# What this task involves:
When you reach the line that contains "At what coordinates", begin copying exactly, and continue through the last line of the data; no pictures belong in the copy.

[Collected data entries]
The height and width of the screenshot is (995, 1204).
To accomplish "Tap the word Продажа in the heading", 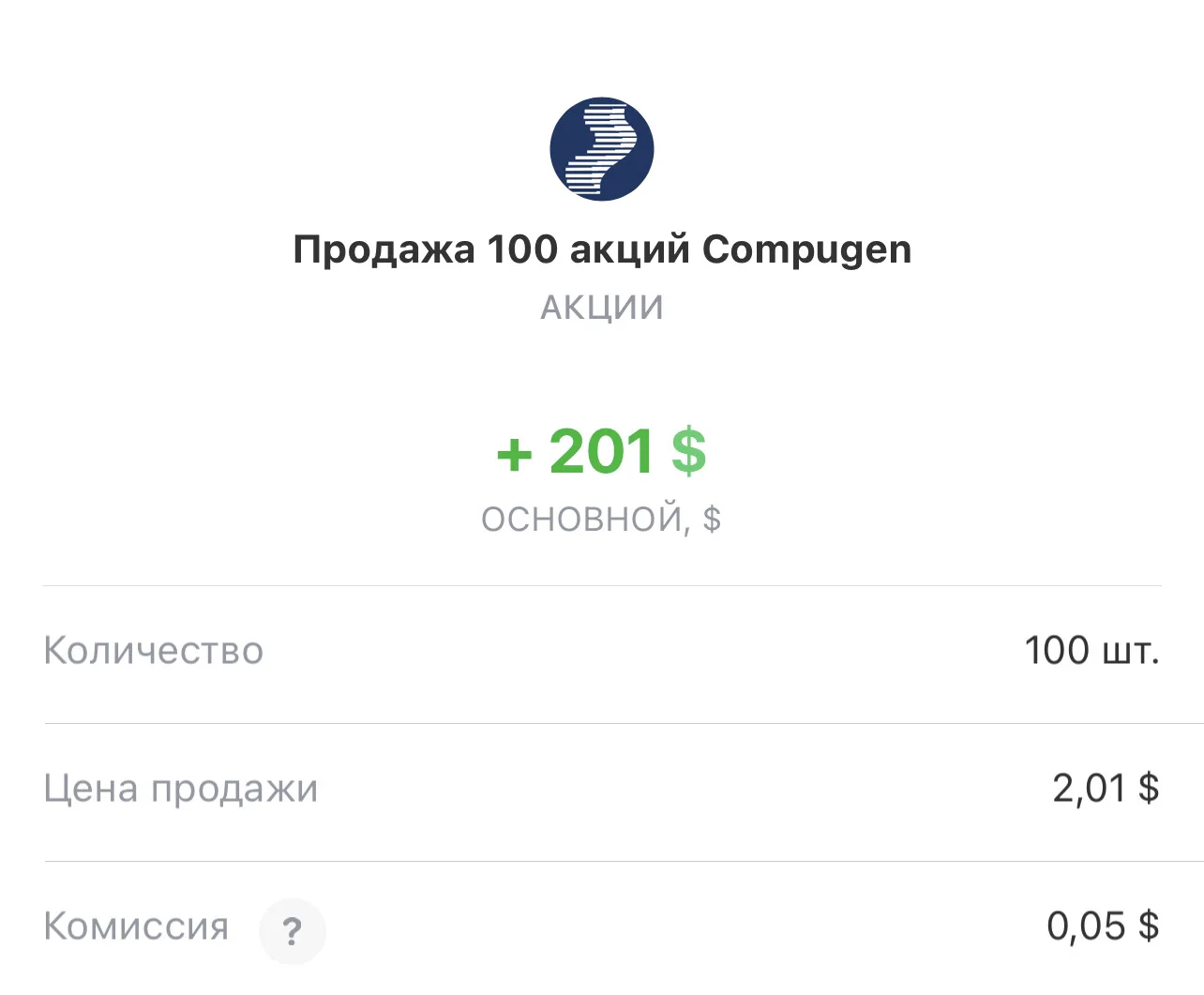I will coord(384,251).
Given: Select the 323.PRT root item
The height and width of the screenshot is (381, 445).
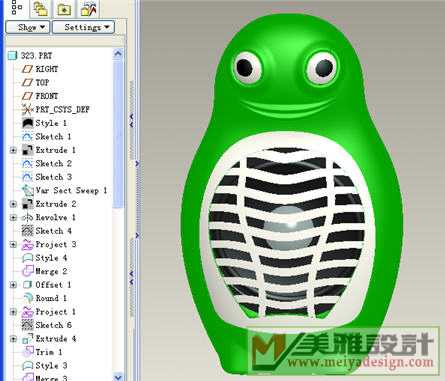Looking at the screenshot, I should coord(36,55).
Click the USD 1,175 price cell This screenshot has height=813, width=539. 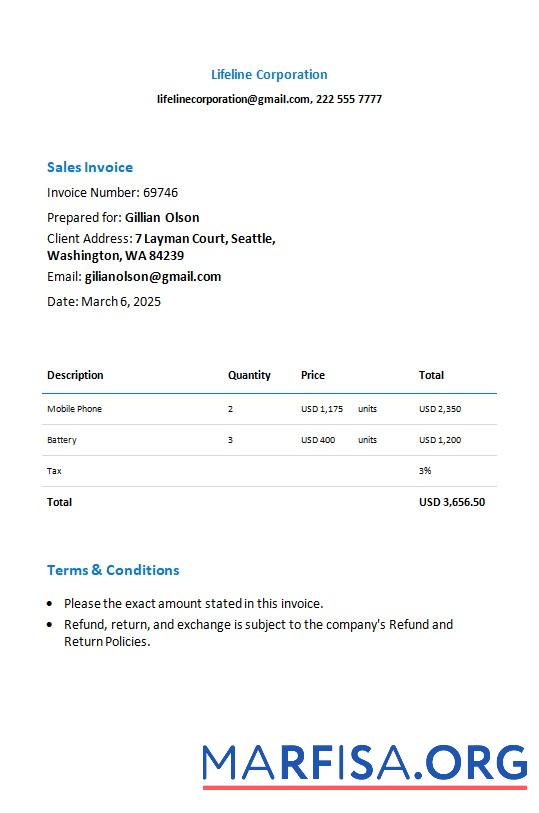point(322,409)
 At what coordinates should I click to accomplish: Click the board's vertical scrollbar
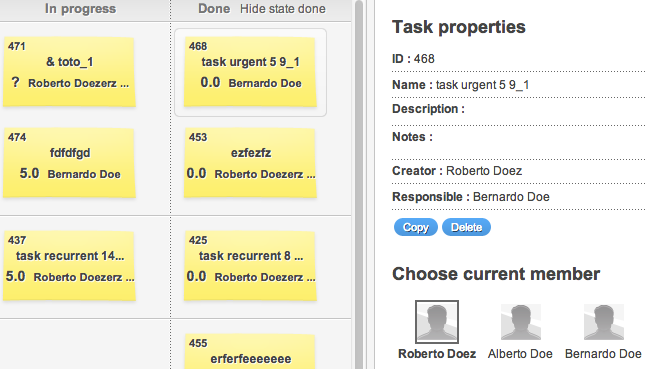tap(358, 184)
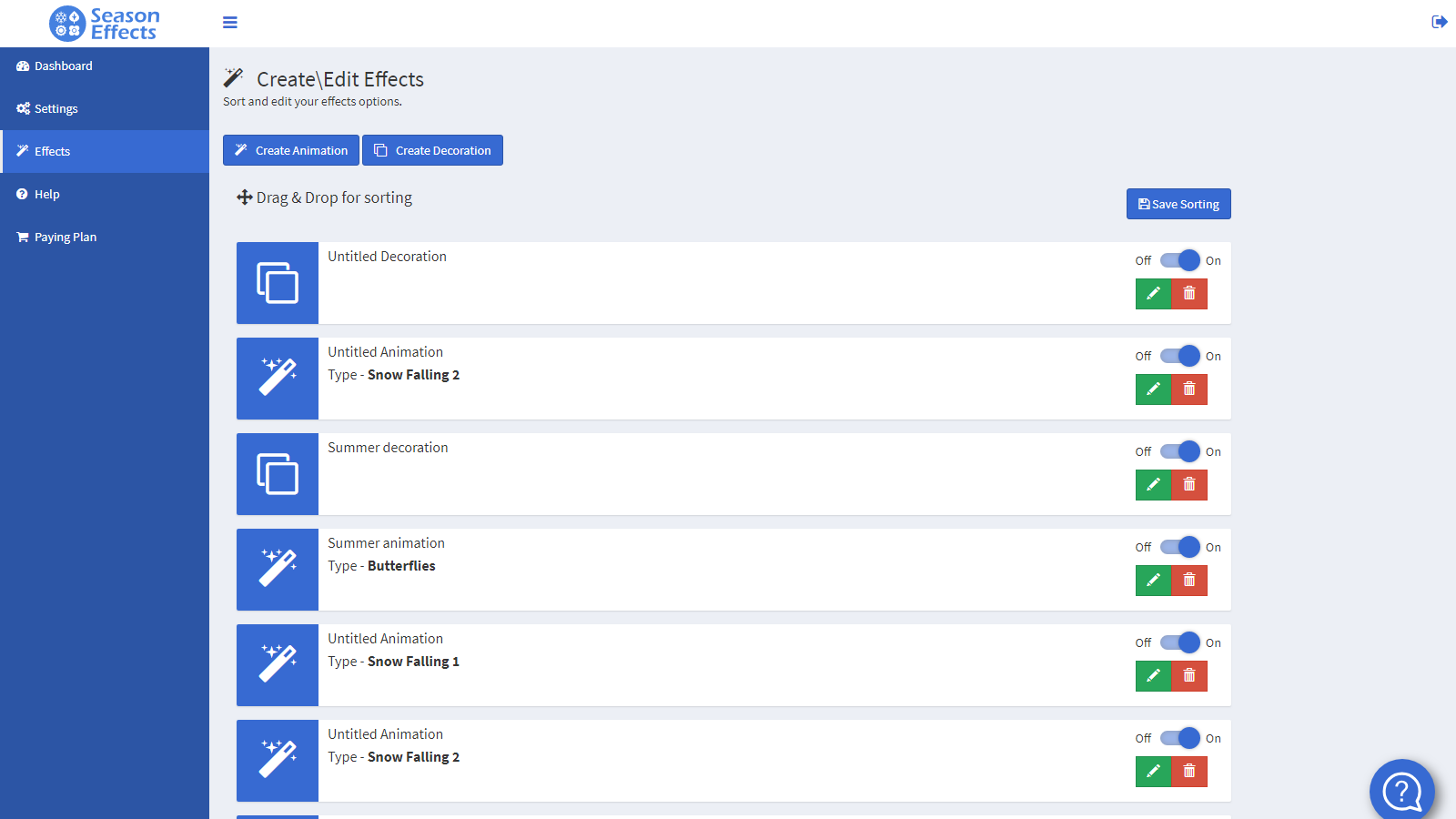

# Finished task:
 At what coordinates should I click to accomplish: Click the board's vertical scrollbar
tap(358, 184)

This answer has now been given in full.